Similarly, in the unlisted space, Zomato bought UberEats for $300 million in an all-stocks deal from its parent Uber. Zomato bought Uber Eats at three times its valuation that stood at $104 million, according to the regulatory filings. The deal resulted in Uber acquiring nearly 10 per cent stake in Zomato.


Buffett blames Wall Street’s thirst for fees income on the deals and the media's hunger of eyeball grabbing headlines for such deals, which defy logic.


“Investing illusions can continue for a surprisingly long time. Wall Street loves the fees that deal-making generates, and the press loves the stories that colorful promoters provide. At a point, also, the soaring price of a promoted stock can itself become the ‘proof’ that an illusion is reality,” the Oracle of Omaha said.
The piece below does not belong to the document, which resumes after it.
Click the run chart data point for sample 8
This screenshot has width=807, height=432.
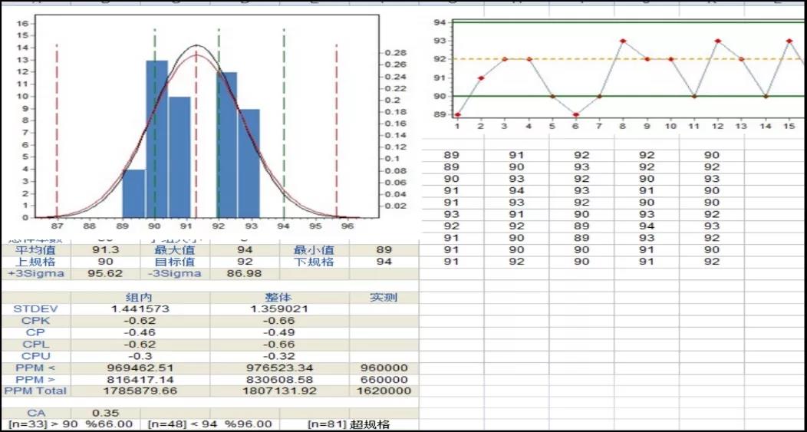[623, 41]
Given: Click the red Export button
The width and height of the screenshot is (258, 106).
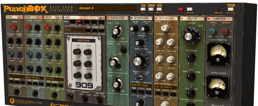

He further added that these practices give conglomerates their terrible reputation.


“Financial history is replete with the names of famous conglomerateurs who were initially lionized as business geniuses by journalists, analysts and investment bankers, but whose creations ended up as business junkyards.”



It should be noted that Buffett himself has been a party to at least one share swap deal. In 1993, the company acquired privately held Dexter Shoe Company by issuing 25,221 shares of Berkshire Hathaway, which valued the deal at around $420 million.


However, in his 2008 annual letter, Buffett called the purchase his “worst deal” ever, saying he had bought a “worthless business” and compounded his error by using Berkshire stock rather than cash to fund the acquisition.